SDGsに取り組む企業の問題点

SDGsに企業として取り組んだ場合の問題点を見ておこう。

SDGsウォッシュに陥る

「SDGsウォッシュ」とは、SDGsの本質を理解せずに表面的に参画している「ふり」をする行為だ。SDGsウォッシュと見なされて社会的信用低下を招いた事例は少なくない。SDGsウォッシュに当たる行為としては、以下のようなものがあげられる。

  • SDGsのロゴやアイコンを表示しているだけで活動の実態がない
  • 具体的な取り組み達成目標を定めていない
  • エコ・環境保全・保護活動などの言葉を使っているが、根拠のない広告
  • 自社とは関連性のない画像を使用するといった誤解を招くような表記・表示をする
  • 実態を隠し良い面だけをアピールする

特に社会から厳しい目を向けられているのは、SDGsへの賛同をアピールしながら、その陰で社会規範に反する行為があった場合だ。具体的には、以下のような例がある。

  • リサイクルやエコ素材の活用を謳うアパレルメーカーが海外で児童労働に関わっていた
  • 自然エネルギーに賛同姿勢を見せながら石炭火力発電事業への多額融資を行っていた
  • クリーンエネルギー事業のための大規模な自然破壊した
    など

SDGsのメリットがない

SDGsの取り組みがボランティアと同義になり経営戦略と結びつけられないことも問題だ。活動が一過性のものとなっていたり、企業としてのメリットを無視したりすれば取り組みは定着しない。SDGsの取り組みを単なる「社会貢献活動」と捉えているうちは、企業側にベネフィットがもたらされず、長続きしないだろう。そのような活動は、社員や株主を説得できないため、社内外の賛同も得られない。

そうした意味でも自社の得意分野とまったく異なる活動をしている企業は「持続可能」の本質を理解していないといえる。

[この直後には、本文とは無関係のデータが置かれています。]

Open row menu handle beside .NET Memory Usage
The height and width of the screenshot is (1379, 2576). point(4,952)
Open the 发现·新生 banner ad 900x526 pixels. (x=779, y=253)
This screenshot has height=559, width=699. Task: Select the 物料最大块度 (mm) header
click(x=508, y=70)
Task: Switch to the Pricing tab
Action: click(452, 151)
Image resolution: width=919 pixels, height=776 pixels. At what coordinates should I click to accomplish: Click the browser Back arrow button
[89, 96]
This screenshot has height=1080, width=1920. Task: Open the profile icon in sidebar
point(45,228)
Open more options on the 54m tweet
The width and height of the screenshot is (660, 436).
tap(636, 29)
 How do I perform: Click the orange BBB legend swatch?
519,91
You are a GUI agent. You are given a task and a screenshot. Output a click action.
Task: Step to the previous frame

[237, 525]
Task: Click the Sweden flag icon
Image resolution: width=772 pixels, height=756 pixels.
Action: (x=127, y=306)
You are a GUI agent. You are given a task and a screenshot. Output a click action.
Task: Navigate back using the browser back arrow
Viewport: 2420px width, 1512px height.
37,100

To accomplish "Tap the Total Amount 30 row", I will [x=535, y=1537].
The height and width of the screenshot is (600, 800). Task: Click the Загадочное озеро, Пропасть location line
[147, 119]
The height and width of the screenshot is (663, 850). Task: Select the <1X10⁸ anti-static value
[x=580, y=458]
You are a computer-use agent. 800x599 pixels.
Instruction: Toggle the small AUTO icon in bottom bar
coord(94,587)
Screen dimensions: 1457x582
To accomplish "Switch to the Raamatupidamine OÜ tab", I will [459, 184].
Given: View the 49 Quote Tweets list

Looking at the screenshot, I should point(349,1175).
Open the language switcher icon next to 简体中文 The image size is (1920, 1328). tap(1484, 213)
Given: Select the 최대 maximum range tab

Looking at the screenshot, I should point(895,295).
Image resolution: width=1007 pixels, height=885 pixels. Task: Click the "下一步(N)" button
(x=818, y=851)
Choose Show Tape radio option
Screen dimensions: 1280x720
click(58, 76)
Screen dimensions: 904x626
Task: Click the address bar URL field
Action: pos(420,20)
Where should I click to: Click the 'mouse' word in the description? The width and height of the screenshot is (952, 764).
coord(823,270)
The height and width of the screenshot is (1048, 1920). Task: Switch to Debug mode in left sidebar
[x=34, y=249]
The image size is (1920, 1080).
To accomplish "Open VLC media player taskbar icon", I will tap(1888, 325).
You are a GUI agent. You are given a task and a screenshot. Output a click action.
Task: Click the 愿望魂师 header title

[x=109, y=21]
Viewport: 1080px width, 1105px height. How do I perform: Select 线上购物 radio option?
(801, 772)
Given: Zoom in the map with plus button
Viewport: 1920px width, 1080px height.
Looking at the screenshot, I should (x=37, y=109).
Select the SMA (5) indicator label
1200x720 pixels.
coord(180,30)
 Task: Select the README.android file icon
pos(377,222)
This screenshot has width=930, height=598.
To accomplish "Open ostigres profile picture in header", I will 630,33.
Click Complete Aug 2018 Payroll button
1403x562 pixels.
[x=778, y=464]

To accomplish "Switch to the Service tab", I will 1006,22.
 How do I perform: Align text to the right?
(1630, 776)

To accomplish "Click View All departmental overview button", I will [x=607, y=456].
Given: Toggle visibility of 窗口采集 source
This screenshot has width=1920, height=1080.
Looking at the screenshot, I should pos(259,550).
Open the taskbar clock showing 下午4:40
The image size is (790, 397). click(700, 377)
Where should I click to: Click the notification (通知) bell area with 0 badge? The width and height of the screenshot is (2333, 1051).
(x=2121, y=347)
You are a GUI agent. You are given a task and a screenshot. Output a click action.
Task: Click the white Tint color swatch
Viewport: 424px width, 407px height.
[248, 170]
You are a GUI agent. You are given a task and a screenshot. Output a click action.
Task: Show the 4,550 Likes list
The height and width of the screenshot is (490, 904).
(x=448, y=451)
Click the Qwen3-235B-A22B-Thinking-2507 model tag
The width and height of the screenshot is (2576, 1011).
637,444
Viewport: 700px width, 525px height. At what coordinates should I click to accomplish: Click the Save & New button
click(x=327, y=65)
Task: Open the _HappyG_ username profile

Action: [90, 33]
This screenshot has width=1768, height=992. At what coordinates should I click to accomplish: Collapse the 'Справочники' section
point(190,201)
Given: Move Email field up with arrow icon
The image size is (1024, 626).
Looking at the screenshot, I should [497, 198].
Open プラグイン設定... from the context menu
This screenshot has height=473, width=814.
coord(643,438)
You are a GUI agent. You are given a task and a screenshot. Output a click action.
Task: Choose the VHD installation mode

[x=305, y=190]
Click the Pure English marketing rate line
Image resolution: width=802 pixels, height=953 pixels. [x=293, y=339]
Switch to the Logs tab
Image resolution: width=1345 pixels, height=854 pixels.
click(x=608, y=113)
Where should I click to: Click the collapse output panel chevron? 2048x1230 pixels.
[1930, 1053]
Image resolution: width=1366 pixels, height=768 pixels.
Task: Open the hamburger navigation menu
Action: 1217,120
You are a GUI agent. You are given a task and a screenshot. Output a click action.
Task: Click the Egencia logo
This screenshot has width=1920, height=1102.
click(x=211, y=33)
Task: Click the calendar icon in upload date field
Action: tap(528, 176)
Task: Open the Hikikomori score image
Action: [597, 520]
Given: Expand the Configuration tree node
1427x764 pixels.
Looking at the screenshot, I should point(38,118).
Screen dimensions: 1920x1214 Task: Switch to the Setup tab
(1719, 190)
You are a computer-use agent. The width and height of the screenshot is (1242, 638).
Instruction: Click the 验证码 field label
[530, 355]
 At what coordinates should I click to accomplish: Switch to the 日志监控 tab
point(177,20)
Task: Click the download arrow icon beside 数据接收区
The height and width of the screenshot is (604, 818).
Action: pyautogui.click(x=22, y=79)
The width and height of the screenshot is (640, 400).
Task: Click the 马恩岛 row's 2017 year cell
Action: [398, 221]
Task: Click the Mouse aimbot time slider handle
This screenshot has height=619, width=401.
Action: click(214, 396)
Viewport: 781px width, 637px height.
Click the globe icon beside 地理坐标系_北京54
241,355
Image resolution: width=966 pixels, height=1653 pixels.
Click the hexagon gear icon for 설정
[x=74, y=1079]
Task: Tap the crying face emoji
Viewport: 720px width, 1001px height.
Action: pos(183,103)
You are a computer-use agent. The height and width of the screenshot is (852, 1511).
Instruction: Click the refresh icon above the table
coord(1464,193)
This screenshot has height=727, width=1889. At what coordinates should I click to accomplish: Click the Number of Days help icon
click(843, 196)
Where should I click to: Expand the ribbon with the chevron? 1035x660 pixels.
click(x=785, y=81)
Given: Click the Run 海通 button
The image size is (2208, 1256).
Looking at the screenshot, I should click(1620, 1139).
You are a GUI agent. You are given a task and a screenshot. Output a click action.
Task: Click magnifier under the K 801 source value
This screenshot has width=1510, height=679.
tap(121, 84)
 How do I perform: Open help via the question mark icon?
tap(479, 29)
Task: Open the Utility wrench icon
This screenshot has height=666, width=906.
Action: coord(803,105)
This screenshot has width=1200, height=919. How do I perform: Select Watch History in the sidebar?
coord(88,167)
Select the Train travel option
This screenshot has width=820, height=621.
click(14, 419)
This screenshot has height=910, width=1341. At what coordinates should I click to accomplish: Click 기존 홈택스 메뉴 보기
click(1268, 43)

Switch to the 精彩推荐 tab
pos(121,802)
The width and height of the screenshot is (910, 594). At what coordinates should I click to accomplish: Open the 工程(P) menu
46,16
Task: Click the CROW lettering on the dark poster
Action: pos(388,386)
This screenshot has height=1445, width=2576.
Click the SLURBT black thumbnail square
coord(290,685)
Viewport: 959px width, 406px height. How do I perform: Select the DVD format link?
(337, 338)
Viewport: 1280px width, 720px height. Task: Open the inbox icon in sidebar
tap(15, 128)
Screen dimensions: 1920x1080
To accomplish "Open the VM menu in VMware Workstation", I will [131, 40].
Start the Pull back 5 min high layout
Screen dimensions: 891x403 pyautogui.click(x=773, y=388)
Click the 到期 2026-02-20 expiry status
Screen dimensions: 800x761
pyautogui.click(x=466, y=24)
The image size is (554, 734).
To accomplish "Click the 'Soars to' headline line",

ある企業が植林活動を行った場合、以下のような道筋をつけて本業との関連を考えなければ自社に戻るものはないだろう。

  • その活動は何のためにするのか
  • その後どうしたいのか
  • 事業にそれがどうつながるのか
  • どう継続させるのか

SDGsの取り組みには、倫理面と自社利益といった総合的な観点が必要だ。例えば太陽光発電は環境にも良いが、企業にとって災害時のリスクへの備えにもなる。「エネルギー源の確保」という意味では、自社事業への保険といえる。また環境・社会貢献による信頼性の向上が企業経営の安定につながる。活動をどのようにメリットとして活かせるのかを見ていかなければ、企業が行うSDGsの取り組みは頓挫しかねない。

SDGs活動で本業に支障が出る

SDGsの取り組みで本業に支障が出るのは本末転倒だ。「自社に合わない施策を無理やり推し進める」「他社の取り組みを丸ごと真似する」といったように取り組みの方向性の誤りが原因であることが多い。担当者に任せきりにしてしまい該当社員の本来の業務が滞る場合もある。また経営者が社会・環境に寄与することに気を取られ過ぎ、売上や利益が落ちるケースもあるだろう。

SDGsの取り組みが空回りしている状態で社内の空気が悪くなり、本事業に悪影響を及ぼすことも考えられる。SDGs取り組み前に行う手間や負担、コストに関する設計・計画の見通しが甘いとこれらの問題が発生しやすい。取り組みにかかる負担に対しては、回収することを踏まえた長期的視点が必要だ。

SDGsの取り組みで未来が見えない

「とりあえず」の取り組みは、自社の未来が見えてこない。「持続可能」への理解不足から自社の将来につながらない施策を行う企業も多いのではないだろうか。自社の経営ビジョンとSDGsの目的をすり合わせ、接点について見直していくことが必要となるだろう。企業が将来的に目指す姿のために行うSDGsの取り組みであってもまったく問題はない。

今実施していることが何につながるのかの道筋を明確にすれば自社に合う施策の方向性が見えてくるだろう。